Now we can see the benefit of using a plugin system: every feature integrated into this system is isolated. To add another feature into the menu (1) we don’t have to touch the MenuView class, (2) we have a protocol to follow so it’s clear how it should integrate into the menu.

Everything is pretty straightforward so far. Except that there is one thing kinda harder to do with SwiftUI: what if the plugin can change what is shown in the menu?

This applies to all the settings-related plugins. E.g. if the user changes the canvas background to “grid”, then we want to have the menu to display that selection.

Example of a state that depends on a plugin

So let’s say we have a params variable ([String: String] type) with @Published property wrapper. In a simple Swift UI setup, this would be taken care of by default: params lives within an ObservableObject, which is declared in the View with an ObservedObject property wrapper, so as soon as params updates, the UI just updates automatically.

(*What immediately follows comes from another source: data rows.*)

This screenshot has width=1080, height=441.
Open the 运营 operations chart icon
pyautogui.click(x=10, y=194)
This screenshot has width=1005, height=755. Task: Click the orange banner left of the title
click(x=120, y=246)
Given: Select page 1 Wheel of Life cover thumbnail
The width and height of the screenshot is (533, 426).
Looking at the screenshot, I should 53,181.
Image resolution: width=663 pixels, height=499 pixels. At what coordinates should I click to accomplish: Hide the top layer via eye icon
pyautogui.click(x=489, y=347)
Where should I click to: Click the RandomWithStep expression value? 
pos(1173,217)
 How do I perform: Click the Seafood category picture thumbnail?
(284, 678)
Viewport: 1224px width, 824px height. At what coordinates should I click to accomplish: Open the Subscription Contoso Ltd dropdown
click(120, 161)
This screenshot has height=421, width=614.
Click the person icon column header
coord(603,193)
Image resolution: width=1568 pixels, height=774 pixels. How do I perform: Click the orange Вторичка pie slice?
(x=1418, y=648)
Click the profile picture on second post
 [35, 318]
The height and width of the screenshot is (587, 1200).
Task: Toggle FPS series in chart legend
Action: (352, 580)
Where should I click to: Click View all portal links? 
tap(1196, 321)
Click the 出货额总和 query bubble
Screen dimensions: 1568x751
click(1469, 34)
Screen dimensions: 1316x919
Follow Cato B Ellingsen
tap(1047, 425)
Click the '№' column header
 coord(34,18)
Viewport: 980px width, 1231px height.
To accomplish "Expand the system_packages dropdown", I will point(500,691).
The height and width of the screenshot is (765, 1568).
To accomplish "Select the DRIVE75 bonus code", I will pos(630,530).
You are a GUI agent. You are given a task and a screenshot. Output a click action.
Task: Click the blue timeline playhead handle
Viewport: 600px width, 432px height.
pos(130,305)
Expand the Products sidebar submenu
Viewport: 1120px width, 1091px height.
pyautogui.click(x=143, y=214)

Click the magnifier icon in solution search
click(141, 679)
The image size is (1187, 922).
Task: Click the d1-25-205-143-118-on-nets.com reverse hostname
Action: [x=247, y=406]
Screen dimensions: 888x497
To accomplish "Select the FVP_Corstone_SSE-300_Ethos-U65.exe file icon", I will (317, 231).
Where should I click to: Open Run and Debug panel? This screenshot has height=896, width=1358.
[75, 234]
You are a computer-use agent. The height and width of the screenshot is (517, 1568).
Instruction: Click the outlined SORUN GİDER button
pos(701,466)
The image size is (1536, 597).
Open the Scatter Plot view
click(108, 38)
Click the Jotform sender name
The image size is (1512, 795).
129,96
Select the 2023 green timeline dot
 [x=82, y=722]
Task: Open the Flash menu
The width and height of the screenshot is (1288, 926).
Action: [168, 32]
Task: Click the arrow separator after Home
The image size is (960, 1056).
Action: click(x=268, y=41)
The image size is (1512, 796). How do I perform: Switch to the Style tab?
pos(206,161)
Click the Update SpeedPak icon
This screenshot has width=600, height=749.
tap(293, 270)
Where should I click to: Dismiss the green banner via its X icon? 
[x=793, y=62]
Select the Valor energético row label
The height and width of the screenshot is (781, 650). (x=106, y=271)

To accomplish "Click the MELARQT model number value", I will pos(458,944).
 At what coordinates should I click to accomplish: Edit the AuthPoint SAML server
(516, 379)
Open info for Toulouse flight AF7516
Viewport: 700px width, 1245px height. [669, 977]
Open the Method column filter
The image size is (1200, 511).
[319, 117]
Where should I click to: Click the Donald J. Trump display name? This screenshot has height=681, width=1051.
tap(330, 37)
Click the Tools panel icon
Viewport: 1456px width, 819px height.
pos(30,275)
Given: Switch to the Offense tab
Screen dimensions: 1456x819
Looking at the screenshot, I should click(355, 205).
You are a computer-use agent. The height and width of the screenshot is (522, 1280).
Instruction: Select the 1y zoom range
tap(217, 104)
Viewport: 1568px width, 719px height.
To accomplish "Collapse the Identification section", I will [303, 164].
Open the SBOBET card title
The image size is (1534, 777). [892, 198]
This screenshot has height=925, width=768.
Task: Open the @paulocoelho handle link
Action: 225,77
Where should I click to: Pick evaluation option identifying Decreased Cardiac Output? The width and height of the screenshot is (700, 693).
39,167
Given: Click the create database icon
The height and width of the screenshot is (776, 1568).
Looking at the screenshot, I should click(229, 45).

However, the problem is that the plugin point created an extra layer between the plugin (which can be an ObservableObject) and the View, so that the View doesn’t directly access each individual plugin.

With a little bit of searching, I found a simple solution to address the two-level observation scenario. This can be done through a manual observation & republishing process, like in this hypothetical example:

struct SomeView: View {
@ObservedObject var a: A()
var body: some View {
Text(a.b.text)
}
}
class A: ObservableObject {
@ObservedObject var b = B()
}
class B: ObservableObject {
@Published var text = "some text"
}

Now in order to let A inform changes of B.text to the View, we just have to add this into A’s constructor:

b.text.sink { [weak self] in
self?.objectWillChange.send()
}.store(in: &cancellables)

But now here’s a second problem: with the plugin point architecture, A (the plugin point) doesn’t know the concrete type of B (the plugin), rather it refers to B through the protocol, and property wrapper @ObservedObject isn’t allowed on a protocol (at least for now). So we can’t do something like:

protocol MenuPlugin {
@ObservedObject var params: [String: String] { get } // this won't compile
// other var/func ...
}

So another workaround is needed here. Luckily there is a solution: define the publisher manually, rather than relying on the property wrapper.

protocol MenuPlugin {
var params: [String: String] { get }
var paramsPublisher: Published<[String: String]>.Publisher? { get }
// other var/func ...
}

Then in MenuPlugins class:

plugins.forEach { plugin in
plugin.paramsPublisher?.sink { [weak self] _ in
self?.objectWillChange.send()
}.store(in: &cancellables)
}

Now if a plugin wants to publish some params, it will need to implement these two vars:

@Published var params: [String: String] = [:]
var paramsPublisher: Published<[String: String]>.Publisher? {
$params
}

And for other plugins that don’t need to publish any params, we can skip the boilerplate by providing a default implementation of params and paramsPublisher with an extension on the protocol, which provides an empty dictionary for params and nil for paramsPublisher.

So eventually two workarounds were needed, but overall not too bad. Maybe in future versions SwiftUI/Combine can evolve so that two-level observation can happen automatically, and/or protocols will support property wrappers. At least for now with these two workarounds it is nice to get the plugin system working on top of SwiftUI.